Work task: Pictures excluded, retype the lines from the one containing "Instruction: Click the sort" through the last line of the data below, both included.

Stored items
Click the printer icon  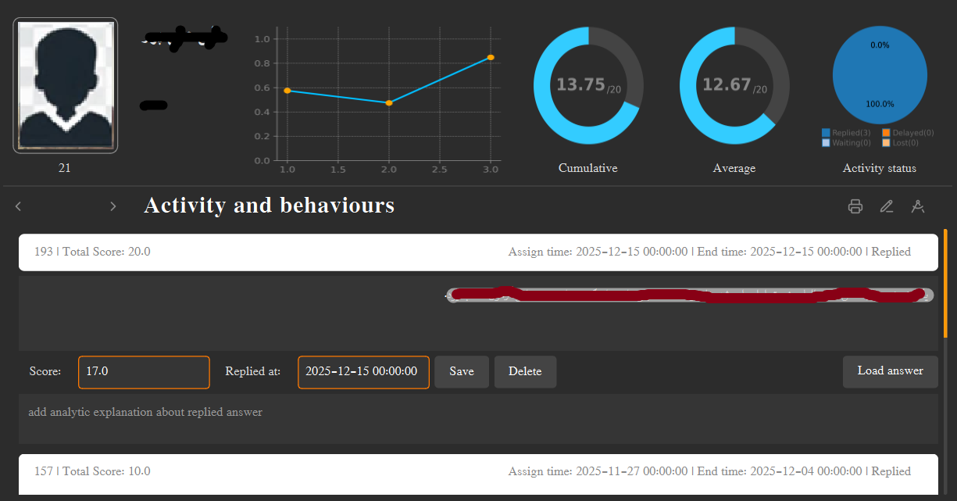click(855, 206)
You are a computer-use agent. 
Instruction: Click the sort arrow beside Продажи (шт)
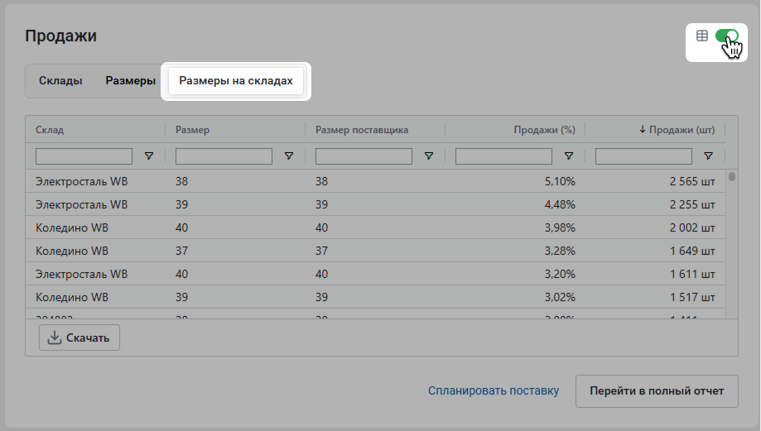pos(642,129)
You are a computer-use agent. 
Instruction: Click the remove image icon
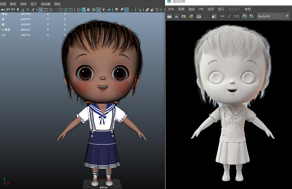[x=251, y=16]
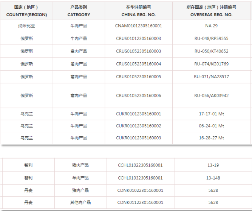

Exercise response:
Instruction: Click the sort arrow beside Продажи (шт)
pos(642,129)
You are a computer-use agent. 
Instruction: Click the remove image icon
[x=251, y=16]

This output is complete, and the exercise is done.